Fall 1999 Cyberseminar in Objectivist Studies: "The Continental Origins of Postmodernism"
Week 11: November 22-28 and Week 12: November 29-December 5
Stephen Hicks' Summary Comments
Concerning Jacques Derrida's "Cogito and The History of Madness" and "Structure, Sign and Discourse in the Human Sciences"
with follow-up
To: TOC Cyberseminar <cybersem@objectivistcenter.org>
Sent: Monday, December 06, 1999 8:53 PM
Subject: Cyberseminar: SH Derrida Summary
(I apologize for being so late in posting my comments on Derrida. Because
of two weeks of personal difficulties, I was unable to work.)
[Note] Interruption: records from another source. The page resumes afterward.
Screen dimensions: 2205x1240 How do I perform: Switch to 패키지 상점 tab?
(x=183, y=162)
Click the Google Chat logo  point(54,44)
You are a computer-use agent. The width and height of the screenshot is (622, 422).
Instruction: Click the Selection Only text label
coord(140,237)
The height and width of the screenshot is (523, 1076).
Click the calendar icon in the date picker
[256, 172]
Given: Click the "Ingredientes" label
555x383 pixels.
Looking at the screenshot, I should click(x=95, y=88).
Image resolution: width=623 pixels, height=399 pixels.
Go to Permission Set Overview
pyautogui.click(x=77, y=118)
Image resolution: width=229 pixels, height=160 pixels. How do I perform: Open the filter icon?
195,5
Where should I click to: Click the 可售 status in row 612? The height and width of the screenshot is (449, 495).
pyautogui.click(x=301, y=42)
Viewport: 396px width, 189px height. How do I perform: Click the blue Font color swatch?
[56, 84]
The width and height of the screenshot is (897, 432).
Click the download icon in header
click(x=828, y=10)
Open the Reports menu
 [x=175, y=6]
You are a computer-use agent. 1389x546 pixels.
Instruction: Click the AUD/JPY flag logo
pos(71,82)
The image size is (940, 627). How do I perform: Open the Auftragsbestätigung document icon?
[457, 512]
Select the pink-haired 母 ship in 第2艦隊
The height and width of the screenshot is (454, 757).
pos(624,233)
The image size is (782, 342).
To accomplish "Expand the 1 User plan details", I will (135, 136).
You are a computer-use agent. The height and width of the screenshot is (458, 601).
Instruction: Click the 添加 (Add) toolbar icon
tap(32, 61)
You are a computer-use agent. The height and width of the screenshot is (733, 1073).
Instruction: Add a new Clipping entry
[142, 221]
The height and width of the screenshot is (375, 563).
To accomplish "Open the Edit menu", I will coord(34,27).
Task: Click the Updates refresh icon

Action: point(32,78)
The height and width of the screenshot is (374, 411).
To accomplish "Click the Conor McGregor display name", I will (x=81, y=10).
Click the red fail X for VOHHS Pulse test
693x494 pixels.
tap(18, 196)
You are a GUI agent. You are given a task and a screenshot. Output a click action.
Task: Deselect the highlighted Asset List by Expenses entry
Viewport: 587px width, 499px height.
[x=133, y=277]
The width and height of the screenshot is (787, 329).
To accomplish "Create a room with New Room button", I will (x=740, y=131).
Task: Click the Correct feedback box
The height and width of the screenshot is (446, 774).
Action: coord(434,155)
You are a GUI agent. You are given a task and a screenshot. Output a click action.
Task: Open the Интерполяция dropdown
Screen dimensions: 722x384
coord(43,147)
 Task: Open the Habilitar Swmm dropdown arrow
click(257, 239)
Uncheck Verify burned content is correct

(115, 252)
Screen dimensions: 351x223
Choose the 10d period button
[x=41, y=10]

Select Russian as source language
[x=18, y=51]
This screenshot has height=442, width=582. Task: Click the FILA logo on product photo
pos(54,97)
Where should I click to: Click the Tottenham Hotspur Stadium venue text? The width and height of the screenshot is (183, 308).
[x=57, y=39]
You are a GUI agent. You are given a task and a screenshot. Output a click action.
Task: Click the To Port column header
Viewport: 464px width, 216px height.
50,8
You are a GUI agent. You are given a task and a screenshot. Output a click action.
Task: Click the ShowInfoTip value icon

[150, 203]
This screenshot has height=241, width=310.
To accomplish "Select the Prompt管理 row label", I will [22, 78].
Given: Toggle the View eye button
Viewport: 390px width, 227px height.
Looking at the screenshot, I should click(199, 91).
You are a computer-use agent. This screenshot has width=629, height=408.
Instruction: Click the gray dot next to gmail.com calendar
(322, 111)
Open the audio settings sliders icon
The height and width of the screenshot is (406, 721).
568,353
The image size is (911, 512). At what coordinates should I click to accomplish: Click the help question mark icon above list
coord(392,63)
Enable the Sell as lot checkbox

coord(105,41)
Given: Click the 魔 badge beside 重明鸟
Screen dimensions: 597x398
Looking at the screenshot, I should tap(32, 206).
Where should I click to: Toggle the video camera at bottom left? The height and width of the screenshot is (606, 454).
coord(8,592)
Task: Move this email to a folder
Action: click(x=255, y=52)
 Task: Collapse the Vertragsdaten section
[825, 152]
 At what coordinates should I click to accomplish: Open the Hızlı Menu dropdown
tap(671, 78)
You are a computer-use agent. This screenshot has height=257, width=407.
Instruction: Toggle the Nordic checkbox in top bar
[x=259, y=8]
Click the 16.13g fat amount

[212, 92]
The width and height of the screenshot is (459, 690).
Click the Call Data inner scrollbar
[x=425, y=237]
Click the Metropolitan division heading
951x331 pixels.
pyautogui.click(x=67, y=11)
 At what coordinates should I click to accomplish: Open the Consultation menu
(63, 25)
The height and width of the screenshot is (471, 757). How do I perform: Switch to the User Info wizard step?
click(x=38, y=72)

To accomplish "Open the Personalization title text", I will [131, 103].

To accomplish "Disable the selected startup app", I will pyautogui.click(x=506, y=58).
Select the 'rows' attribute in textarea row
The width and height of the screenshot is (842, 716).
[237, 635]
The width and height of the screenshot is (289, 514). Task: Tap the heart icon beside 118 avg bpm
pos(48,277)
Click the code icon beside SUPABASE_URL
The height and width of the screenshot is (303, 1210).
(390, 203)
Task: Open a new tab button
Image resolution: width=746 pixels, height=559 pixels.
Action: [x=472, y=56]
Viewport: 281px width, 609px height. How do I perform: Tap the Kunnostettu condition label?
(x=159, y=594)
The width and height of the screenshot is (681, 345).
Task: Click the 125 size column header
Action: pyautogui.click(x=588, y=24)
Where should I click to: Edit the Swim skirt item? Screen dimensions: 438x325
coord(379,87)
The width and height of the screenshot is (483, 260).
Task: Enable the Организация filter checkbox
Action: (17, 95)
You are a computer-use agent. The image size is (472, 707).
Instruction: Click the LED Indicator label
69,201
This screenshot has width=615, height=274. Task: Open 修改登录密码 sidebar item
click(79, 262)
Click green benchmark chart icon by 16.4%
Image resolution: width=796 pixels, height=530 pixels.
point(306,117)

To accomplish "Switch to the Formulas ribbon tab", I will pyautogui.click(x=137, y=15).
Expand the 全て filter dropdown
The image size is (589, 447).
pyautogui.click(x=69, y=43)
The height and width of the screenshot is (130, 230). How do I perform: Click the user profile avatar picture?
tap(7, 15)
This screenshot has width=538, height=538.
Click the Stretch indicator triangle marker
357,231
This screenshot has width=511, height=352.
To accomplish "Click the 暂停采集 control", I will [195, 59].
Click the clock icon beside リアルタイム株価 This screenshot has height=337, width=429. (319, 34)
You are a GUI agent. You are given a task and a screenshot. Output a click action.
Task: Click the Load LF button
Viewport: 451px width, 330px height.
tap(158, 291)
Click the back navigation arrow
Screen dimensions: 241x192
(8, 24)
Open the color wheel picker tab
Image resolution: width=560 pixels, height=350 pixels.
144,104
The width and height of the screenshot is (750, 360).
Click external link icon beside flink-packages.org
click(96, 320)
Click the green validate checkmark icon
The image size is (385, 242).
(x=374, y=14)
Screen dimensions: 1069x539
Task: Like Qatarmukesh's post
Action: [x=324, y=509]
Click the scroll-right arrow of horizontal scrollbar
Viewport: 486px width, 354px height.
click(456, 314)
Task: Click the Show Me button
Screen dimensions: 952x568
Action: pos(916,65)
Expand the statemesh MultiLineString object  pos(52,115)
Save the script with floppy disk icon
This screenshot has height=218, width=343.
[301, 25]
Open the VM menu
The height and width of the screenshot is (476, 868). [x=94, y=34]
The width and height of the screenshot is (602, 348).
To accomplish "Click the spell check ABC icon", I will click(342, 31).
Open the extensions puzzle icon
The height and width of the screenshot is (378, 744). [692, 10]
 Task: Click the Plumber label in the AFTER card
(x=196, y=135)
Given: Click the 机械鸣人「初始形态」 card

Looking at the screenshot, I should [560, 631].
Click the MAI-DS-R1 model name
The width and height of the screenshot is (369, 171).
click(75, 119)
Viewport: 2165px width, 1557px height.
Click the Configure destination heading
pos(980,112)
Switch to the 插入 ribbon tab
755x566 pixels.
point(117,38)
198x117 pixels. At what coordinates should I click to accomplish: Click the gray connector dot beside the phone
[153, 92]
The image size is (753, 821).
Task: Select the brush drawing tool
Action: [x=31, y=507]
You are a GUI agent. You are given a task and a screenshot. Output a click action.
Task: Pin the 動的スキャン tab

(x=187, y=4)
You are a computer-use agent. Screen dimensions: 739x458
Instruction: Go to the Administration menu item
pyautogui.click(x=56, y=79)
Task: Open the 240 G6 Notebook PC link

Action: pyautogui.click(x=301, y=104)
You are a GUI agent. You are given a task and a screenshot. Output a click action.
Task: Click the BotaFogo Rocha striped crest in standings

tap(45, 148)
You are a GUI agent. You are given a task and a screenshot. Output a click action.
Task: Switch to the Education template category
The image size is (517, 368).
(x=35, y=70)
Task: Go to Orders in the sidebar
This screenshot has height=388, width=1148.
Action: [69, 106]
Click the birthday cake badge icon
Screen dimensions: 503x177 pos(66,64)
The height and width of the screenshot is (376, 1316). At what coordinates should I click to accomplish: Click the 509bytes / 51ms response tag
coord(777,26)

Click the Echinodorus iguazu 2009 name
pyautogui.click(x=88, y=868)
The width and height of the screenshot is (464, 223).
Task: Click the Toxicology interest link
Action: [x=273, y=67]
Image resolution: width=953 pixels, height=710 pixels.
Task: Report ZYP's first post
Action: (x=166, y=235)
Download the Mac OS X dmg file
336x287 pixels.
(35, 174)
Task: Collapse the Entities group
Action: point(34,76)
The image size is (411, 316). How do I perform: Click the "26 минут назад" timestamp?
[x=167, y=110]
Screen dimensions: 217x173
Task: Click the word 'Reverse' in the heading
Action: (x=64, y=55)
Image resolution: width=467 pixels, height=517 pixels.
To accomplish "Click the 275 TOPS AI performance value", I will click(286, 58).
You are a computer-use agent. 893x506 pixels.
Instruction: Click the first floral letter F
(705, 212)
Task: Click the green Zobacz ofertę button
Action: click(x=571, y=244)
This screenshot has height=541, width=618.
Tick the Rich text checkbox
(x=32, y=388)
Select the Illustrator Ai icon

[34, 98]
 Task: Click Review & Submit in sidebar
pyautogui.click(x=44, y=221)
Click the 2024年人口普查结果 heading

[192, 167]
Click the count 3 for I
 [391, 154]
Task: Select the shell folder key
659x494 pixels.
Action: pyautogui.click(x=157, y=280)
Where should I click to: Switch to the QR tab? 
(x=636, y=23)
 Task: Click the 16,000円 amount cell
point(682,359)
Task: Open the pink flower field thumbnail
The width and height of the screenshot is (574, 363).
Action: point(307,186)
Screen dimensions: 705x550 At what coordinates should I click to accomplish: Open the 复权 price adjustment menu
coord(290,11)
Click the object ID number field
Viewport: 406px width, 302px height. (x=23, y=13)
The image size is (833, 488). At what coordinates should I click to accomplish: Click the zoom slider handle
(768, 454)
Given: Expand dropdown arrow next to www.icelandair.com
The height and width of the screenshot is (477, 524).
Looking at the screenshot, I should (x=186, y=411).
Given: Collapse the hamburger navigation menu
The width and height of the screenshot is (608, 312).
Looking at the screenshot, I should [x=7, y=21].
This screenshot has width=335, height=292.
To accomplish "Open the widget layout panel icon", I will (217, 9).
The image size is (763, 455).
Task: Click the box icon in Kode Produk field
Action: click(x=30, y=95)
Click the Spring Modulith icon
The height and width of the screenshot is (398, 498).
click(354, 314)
Derrida and Deconstruction
By Stephen Hicks
In Jacques Derrida's writings we encounter the skeptical and linguistic
strain of postmodernism, in contrast to the cynical power politics strain of
postmodernism that we find in Foucault's writings. Derrida and Foucault
share a common heritage of the Big Name German thinkers. What
differentiates them is their primary reaction to coming to think there is no
truth. Foucault comes to believe there is no truth, only power, and that
therefore one should become engaged politically. Derrida comes to believe
there is no truth, only the flow of language, and that therefore one should
play creatively with language. Foucault's reaction to the loss of truth is
to plunge into the often-brutal free-for-all that remains. Derrida's is to
retreat to an aesthetic haven of linguistic play.
In the remarks that follow, I highlight a few of Derrida's basic themes and
offer a few comments that are supplementary to those made in other posts.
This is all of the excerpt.